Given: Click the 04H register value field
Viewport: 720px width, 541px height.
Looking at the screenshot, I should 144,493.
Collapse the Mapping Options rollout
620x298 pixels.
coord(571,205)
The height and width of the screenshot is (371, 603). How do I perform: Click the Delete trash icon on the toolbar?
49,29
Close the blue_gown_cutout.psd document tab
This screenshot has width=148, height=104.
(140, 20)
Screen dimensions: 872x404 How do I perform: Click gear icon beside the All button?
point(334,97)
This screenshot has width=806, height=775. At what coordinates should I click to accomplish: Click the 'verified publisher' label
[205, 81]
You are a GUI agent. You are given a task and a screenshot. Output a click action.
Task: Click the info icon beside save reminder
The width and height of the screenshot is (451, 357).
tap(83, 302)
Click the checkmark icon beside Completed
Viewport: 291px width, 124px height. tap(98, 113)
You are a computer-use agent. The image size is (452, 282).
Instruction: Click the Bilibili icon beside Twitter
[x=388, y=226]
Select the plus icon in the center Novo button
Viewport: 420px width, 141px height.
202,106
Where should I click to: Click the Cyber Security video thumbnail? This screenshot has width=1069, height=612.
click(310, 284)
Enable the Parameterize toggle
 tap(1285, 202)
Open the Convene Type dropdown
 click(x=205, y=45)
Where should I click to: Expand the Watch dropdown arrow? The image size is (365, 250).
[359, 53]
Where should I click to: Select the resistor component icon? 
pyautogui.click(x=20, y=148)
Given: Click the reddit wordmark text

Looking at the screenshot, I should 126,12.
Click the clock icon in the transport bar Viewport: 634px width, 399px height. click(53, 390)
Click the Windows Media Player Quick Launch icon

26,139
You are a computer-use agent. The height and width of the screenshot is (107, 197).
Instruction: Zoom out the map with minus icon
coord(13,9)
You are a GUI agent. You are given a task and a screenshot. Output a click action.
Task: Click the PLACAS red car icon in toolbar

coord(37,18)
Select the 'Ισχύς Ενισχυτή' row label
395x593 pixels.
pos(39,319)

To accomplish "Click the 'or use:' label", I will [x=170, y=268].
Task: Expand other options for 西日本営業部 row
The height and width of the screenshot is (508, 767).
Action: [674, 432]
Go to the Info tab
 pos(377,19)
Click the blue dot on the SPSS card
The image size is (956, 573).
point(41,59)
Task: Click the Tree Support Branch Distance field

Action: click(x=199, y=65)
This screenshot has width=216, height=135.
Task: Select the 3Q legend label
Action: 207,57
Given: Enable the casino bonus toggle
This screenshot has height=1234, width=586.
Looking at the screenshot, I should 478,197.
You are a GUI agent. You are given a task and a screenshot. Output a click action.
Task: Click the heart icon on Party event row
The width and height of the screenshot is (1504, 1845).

# WORK REQUIRED
Among the lines above, find the ones containing "computer" and copy them.

# RESPONSE TO THIS TASK
You are a computer-use agent. The image size is (452, 282).
You are a computer-use agent. The height and width of the screenshot is (107, 197).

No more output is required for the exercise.